Poker’s decentralized protocol (solution to poker’s Byzantine general problem)

I’m not fully confident that this needs a new solution, however many players have an issue understanding how decentralized poker works. Here we are going to simply the explanation a bit while using a few assumptions to look at a certain solution to one aspect of the overall understanding of decentralized poker. It may be a big hurdle crossed or may not be, but it solves something I previously could not understand how to solve.

D.poker’s biggest issue players immediately identify in regards to blockchain technology is speed. Bitcoin’s blockchain (and most or all other altcoin blockchains) do not function nearly fast enough to directly play poker on them. If they were fast enough decentralized poker would arise as a result. One partial yet immediate solution to this is to use a decentralized escrow service to hold the players money, while players play with ‘chips’ at their table. We must understand that in light of this, poker has been rendered back to its internet format of text based turn play. So one of our assumptions is that we have a decentralized (and therefore trust-able) escrow service, which is something we do in fact have access to today. This solves one certain aspect yet creates or leaves open another one. We can now somewhat play poker over a messaging service that is easily quick enough to facilitate play. This is another assumption (that we have a “secure” messaging service, which we have and I will “secure” it later in this writing) yet leaves open what I call poker’s Byzantine general problem.

The PBGP is simply that players can still lie or argue about what moves they choose or intended to choose amongst their table, for example if hero decides to call but the table colludes and says “No, you folded”. It might also be the same issue if villain tells hero they call, but the table later says “No, he folded”. The same issues arise from certain perfectly timed disconnection issues, as in villain says “You didn’t choose your move” or “You disconnected”. In short, poker NEEDS a blockchain.

I think we can integrate both the sms system with the blockchain system to solve a large majority of legitimate concerns players have about how D.poker might work. As a side note we should understand that with an escrow, such a blockchain really only NEEDS to exist for the period of time until the escrow pays out the correct players. This won’t be useful in this paper but might be important for the creation and implementation of the type of blockchain needed . The blockchain then is another assumption, and the creation and sustaining of it is something I would address with in another writing.

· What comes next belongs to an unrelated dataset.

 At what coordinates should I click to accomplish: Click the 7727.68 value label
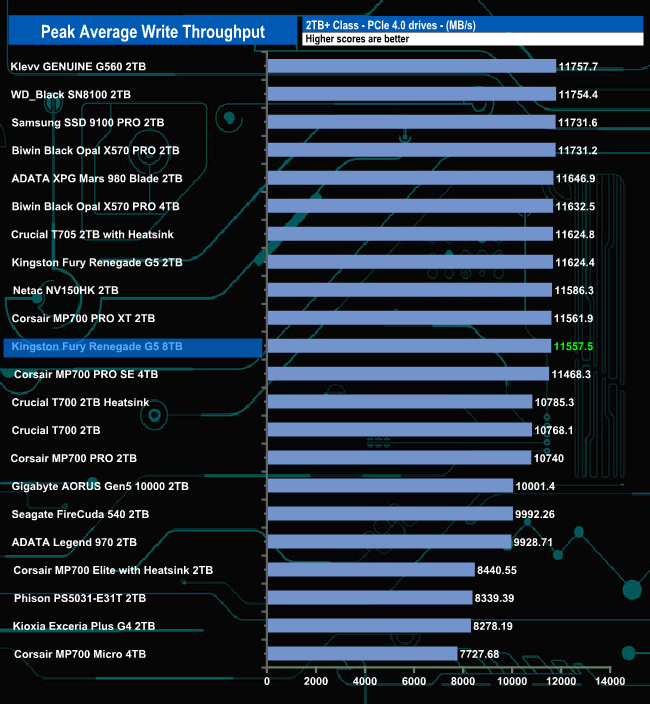click(x=485, y=654)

So players enter into an escrow agreement, in that they agree to pay the winner based on the escrows analysis that the game was played properly in logical sequence as per the rules and flow of poker by comparing the given ‘winners’ with the blockchain hisotry. Players hand in their public/private keys (generated per agreements, meaning they can change them for different games etc.) to the escrows and are given an “entry token” to the table.

The simplest way to understand the following explanation is to understand that poker has only a hero and a villain (or villains). We simply need to protect the hero from a team of colludes, and that the maximum team for this problem would be the entire rest of the table. If we want to be altruistic we can simply afterwards name the villain the hero and vice versa and run the same solution from the “new” hero’s perspective.

Keeping in mind, poker is simply text based turn play, hero hashes his action with his private key onto the blockchain while simultaneously sending it and their line (might not need the line in human readable form but I say it for ease of the reader) to the table via sms chat group. When villain ‘hears’ of hero’s action via sms they make their decision in the form of “since you did x, I will do y”. If villain’s decision is not proper in response to what hero wrote on the blockchain then hero can take the dispute to the escrow, which can then read the truth on the blockchain. When villain makes a decision based on hero’s agreed up action, villain must hash the last agreed upon decision with their own private key write it to the blockchain and send the hash and their line via sms.

This way if their is any cheating in the form of PBGP, at the end of the game (or any point in it), the escrow service can check the integrity of the entire game by reading it off the blockchain. If the blockchain doesn’t coincide with the actual game (ie the game play winner is not necessarily the blockchain winner) then the player that ‘lied’ does not receive any winnings, they lose their integrity ratings (another writings), and either the payouts for the mtt/sng move to the next players in line, or the rest of the cash game players involved in the hand split the “cheater’s” money.

Its seems to the writer that although it might at this time be a clunky solution bringing together a blockchain, an escrow, and an sms service, the procedure for all of this solves one of the biggest issues developers face for the game-blockchain speed. What is interesting is that the sms service does not necessarily need to be decentralized, since their cannot be a great profit from hacking it in the form of swaying outcomes or changing decisions in hands. The best that could be hoped would be to shut down decentralized poker for the period of time it takes players to find a new service. In this we might understand many of the ‘attacks’ on the decentralized game are not the same issue or worry that a network like bitcoin might have, since their is not actually money on the table. You cannot steal from the players at the table, but rather you can only disrupt the game, and the only entities that stand to ‘gain’ from this are today’s currently ‘trusted’ centralized sites.